• Textauszug:

-.-.-

Hast Du schon mal Kriegstagebücher gelesen? Dann wäre Dir aufgefallen, daß entweder mit den Periskopen was nicht in Ordnung war, oder die Kommandanten damit anscheinend nicht umgehen konnten... Lobeshymnen über die Präzision der E-Messung habe ich bis jetzt nicht gesehen. Die Anzahl der Fehlschüsse spricht eine andere Sprache.
Gruß aus Potsdam

Simon

R.B.

#12
Zitat von: UC 67 am 11 Juli 2012, 21:17:40
"Turmzeigen" natürlich nicht 100 m vor dem Bug des betreffenden Schiffes.... :roll:

Natürlich wäre das auch in 5 Kilometern Entfernung für das U-Boot noch ziemlich gefährlich gewesen, sofern es dabei entdeckt würde. Die angenommenen 12 Geschütze von je 15 cm Kaliber entsprechen etwa der Mittelartillerie eines Schlachtschiffes.

-.-.-

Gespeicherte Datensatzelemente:
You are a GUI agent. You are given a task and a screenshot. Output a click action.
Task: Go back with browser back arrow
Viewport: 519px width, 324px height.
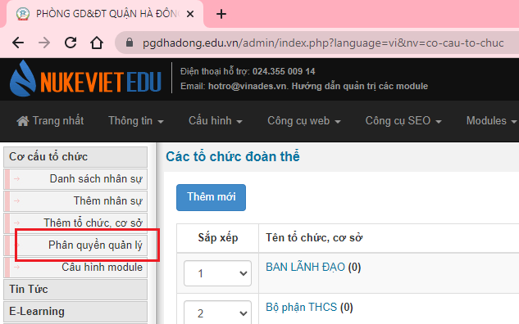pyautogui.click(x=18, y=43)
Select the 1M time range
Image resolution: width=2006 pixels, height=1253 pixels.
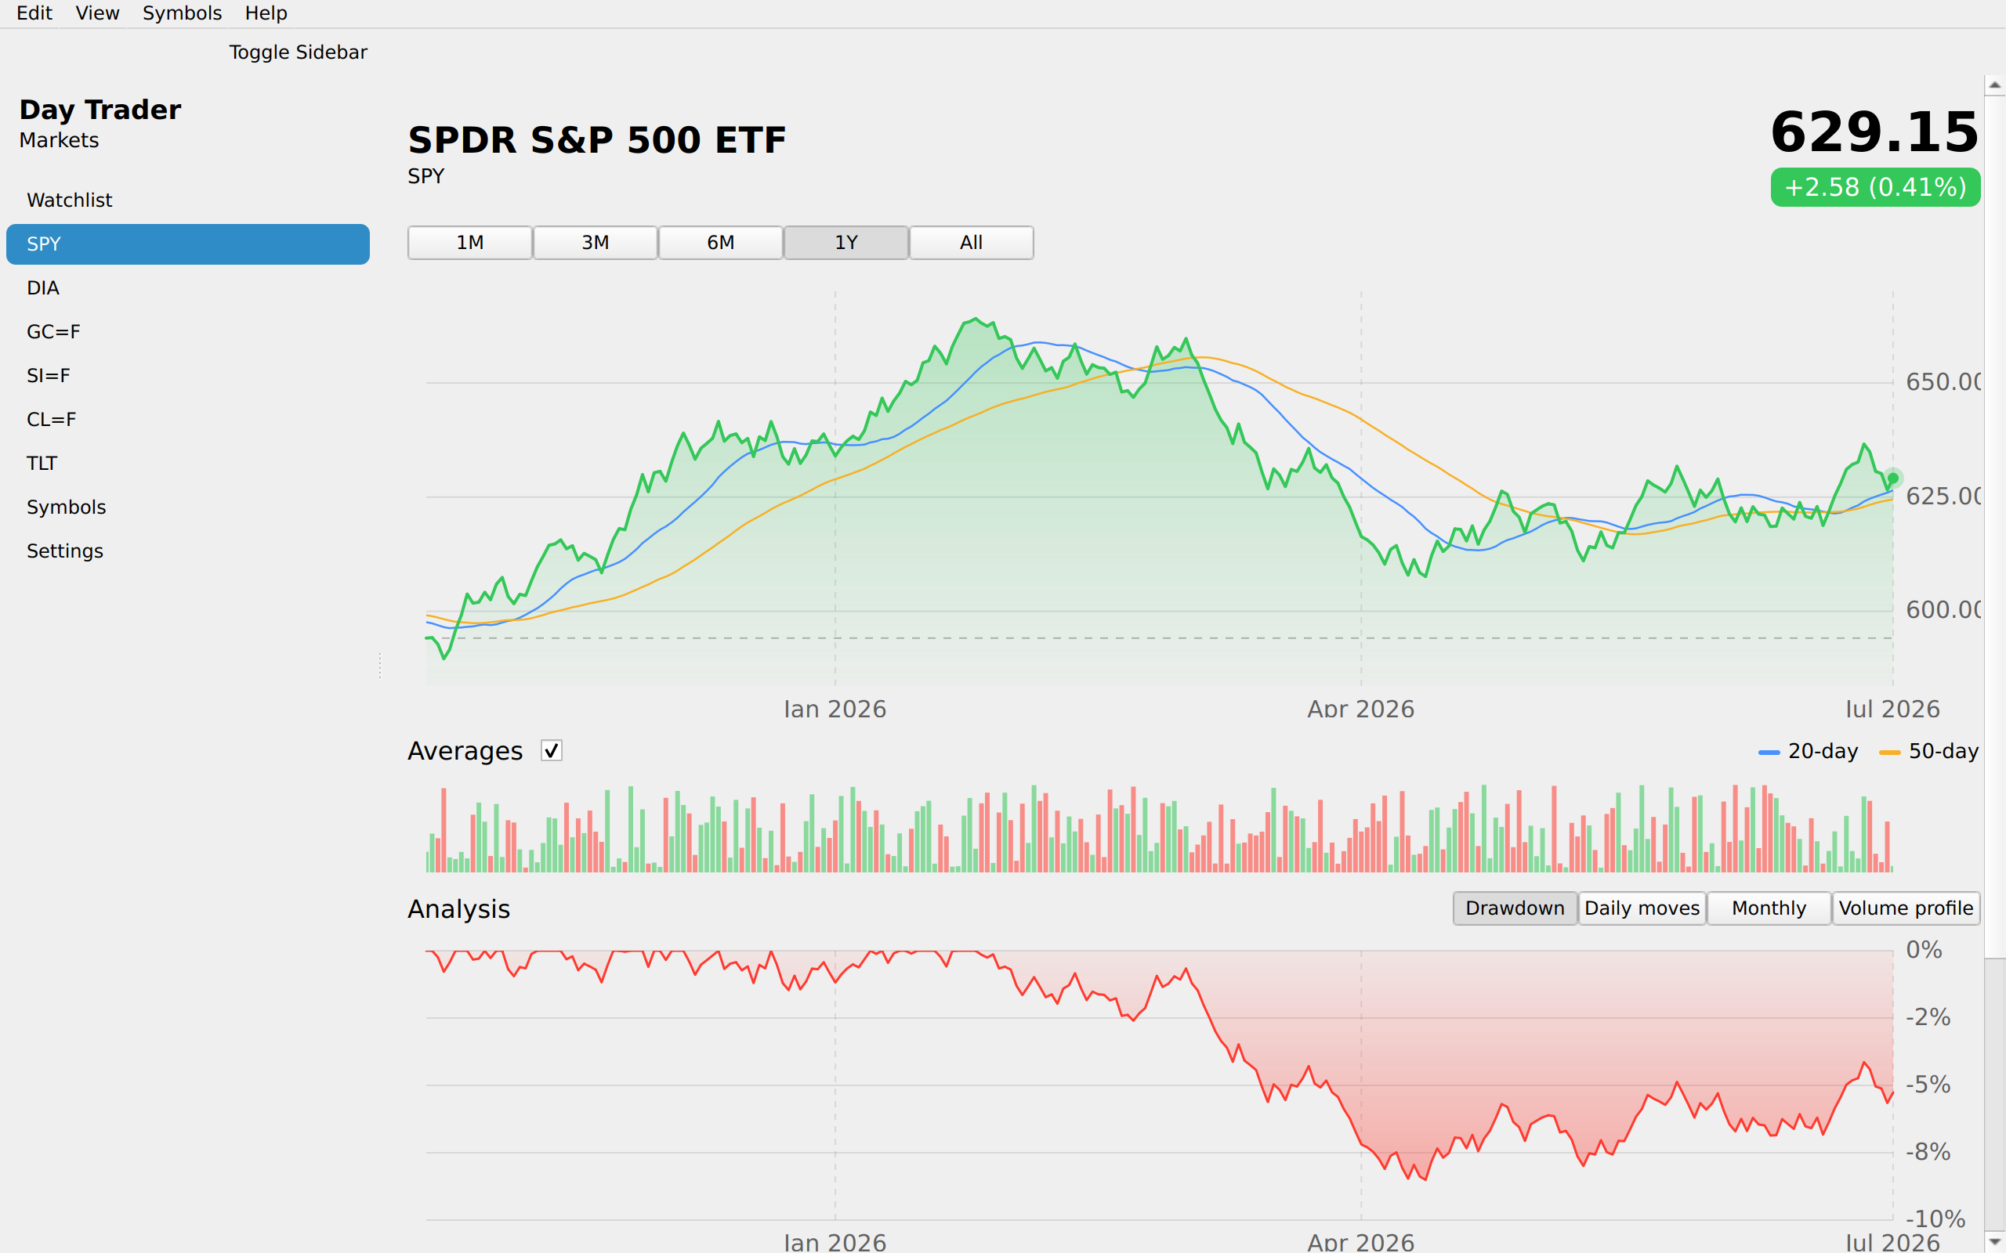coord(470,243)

-.-.-

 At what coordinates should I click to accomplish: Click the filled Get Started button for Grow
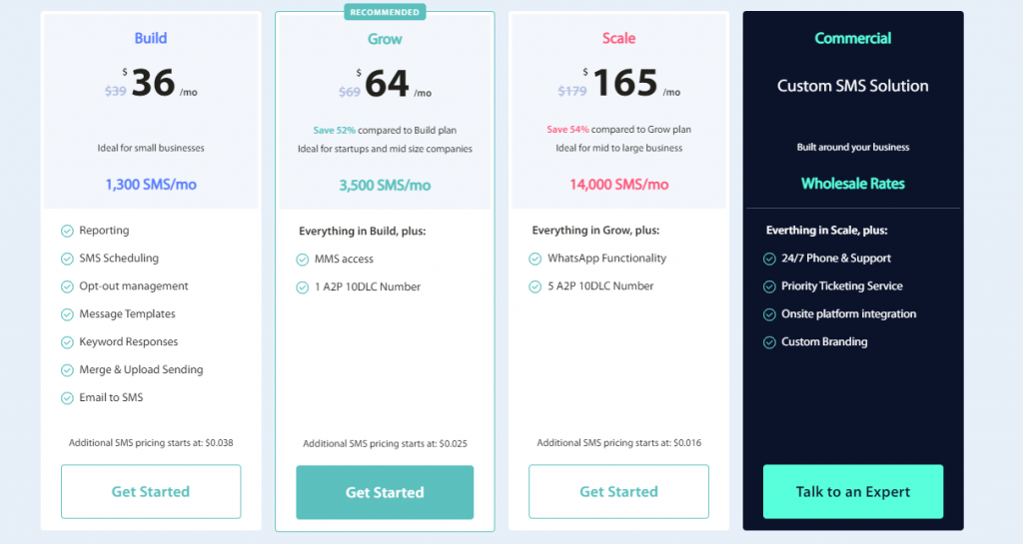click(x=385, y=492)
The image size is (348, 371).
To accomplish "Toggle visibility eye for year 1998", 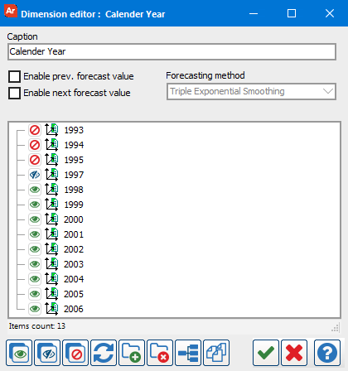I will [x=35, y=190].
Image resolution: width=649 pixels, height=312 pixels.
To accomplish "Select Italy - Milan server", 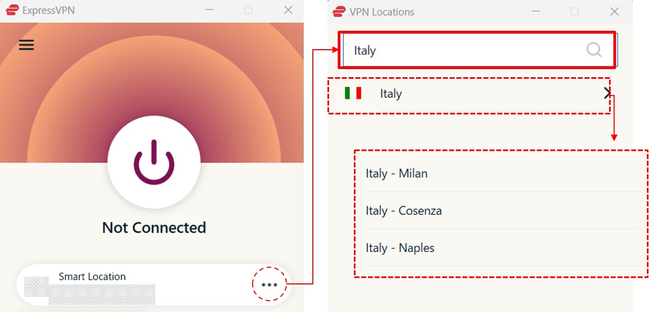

-.-.-

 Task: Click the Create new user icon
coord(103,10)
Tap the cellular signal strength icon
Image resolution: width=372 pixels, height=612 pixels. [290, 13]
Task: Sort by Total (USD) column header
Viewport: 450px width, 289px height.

-.-.-

• Verständnis prüfen:
1. Wie viele Geschütze welchen Kalibers werden im Textauszug angenommen?
2. Gib den Textauszug von „Hast Du schon“ bis „Mittelartillerie eines Schlachtschiffes.“ wieder und tausche dabei „Kommandanten“ gegen „Offiziere“ aus.
3. Worauf stützt der Textauszug die Zweifel an der Präzision der E-Messung?
Die Auflistung wird hier nicht benötigt.

• Lösungen zu Aufgaben:
1. Zwölf Geschütze von je 15 cm Kaliber.

2.
Hast Du schon mal Kriegstagebücher gelesen? Dann wäre Dir aufgefallen, daß entweder mit den Periskopen was nicht in Ordnung war, oder die Offiziere damit anscheinend nicht umgehen konnten... Lobeshymnen über die Präzision der E-Messung habe ich bis jetzt nicht gesehen. Die Anzahl der Fehlschüsse spricht eine andere Sprache.
Gruß aus Potsdam

Simon

R.B.

#12
Zitat von: UC 67 am 11 Juli 2012, 21:17:40
"Turmzeigen" natürlich nicht 100 m vor dem Bug des betreffenden Schiffes.... :roll:

Natürlich wäre das auch in 5 Kilometern Entfernung für das U-Boot noch ziemlich gefährlich gewesen, sofern es dabei entdeckt würde. Die angenommenen 12 Geschütze von je 15 cm Kaliber entsprechen etwa der Mittelartillerie eines Schlachtschiffes.

3. Lobeshymnen über die Präzision der E-Messung sind bis jetzt nicht aufgetaucht. Außerdem spricht die Anzahl der Fehlschüsse eine andere Sprache.